The massive influx of new capital coming into the private credit market through life insurers and business development companies (BDCs) could lead to an erosion of quality and returns, Adams Street Partners has warned. 

Jeffrey Diehl, head of investments at Adams Street, argues in new research that this rapid growth puts significant pressure on the investment teams responsible for deploying that capital. According to Diehl, these so-called “hyperscalers” could take their investors “on an undetected ride of forced deployment, which we believe is likely to increase credit risk and erode returns.”  

Among the rapidly expanding pools of private credit assets are BDCs, which large private credit managers have been using to offer high-net-worth investors access to the asset class. Because these evergreen vehicles bypass complex tax and cash management issues, offer immediate yield, and provide liquidity if needed, they’ve become popular with wealthy individuals, amassing $128 billion in assets, with most (72 percent) concentrated in the top six products from publicly listed firms. Life insurers have added to this growth by channeling general account capital into private credit.  

Having been the primary clients of private credit managers for so long, institutional investors have regulated those managers’ scaling ambitions. However, with some publicly traded private credit managers holding rapidly growing wealth and insurance pools that already dwarf their institutional assets, that soft regulatory power has been significantly diminished. 

This lack of institutional oversight of BDCs means that managers are left to self-regulate their scale — when they have little incentive to do so. As assets grow, so does the pressure to deploy that capital. Diehl argued that this urgency leads to looser underwriting standards, such as weaker covenants, higher leverage, and less rigorous borrower vetting.

Adams Street reported that the last eight quarters of filings from large BDCs with the Securities and Exchange Commission showed an erosion of credit quality, even without having visibility into underlying borrower financials. In addition, credit rating firms have been increasingly reporting on rising defaults. This deployment pressure at the largest BDCs has also begun to create overlapping portfolios, which could ripple through the portfolios of multiple large BDCs if problems surface with private credit loans. 

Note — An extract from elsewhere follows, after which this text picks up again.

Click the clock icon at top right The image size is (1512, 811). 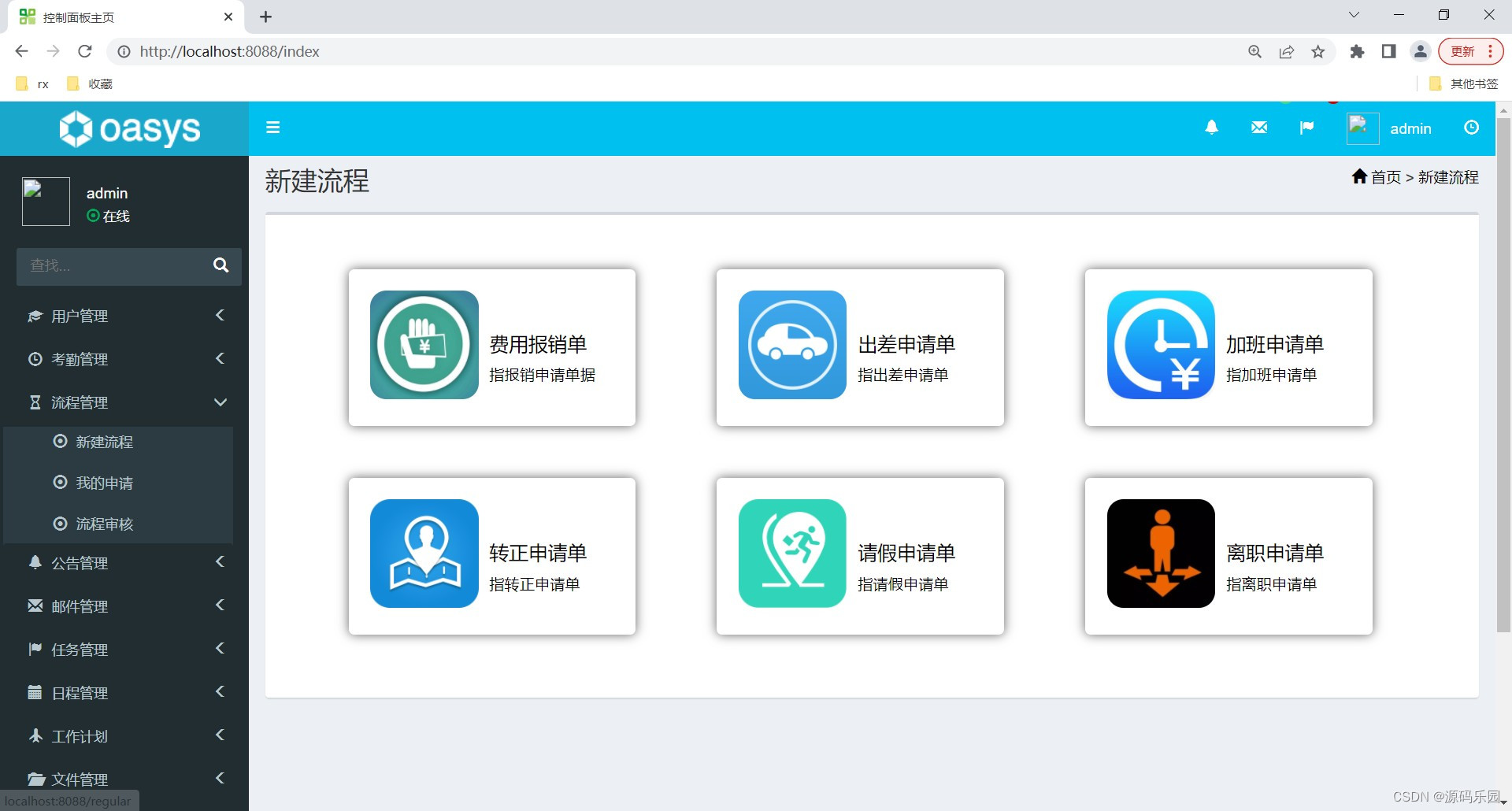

The asset manager estimated that the managers of the four largest perpetual BDCs must invest an average of $23 billion a year to keep their funds fully invested. The largest private BDC, meanwhile, is estimated to invest $43 billion a year, representing more than a quarter of the annual U.S. direct lending market. To put that into perspective, that annual level of deployment would be materially larger than the biggest ever commingled drawdown private credit fund. 

In an email, Diehl told Institutional Investor that allocators should be “very selective in which PC [private credit] managers they use.” Specifically, they should dig into deployment scaling over time across all managed pools, managers’ alignment of interest with their investors vs. their stockholders, and the fundamentals and valuations of the underlying portfolio companies.  

“If an investor is already exposed to a hyperscaler and wants to reduce exposure, they could try to redeem shares in a BDC or look to sell PC fund LP interests in the secondary market,” he added.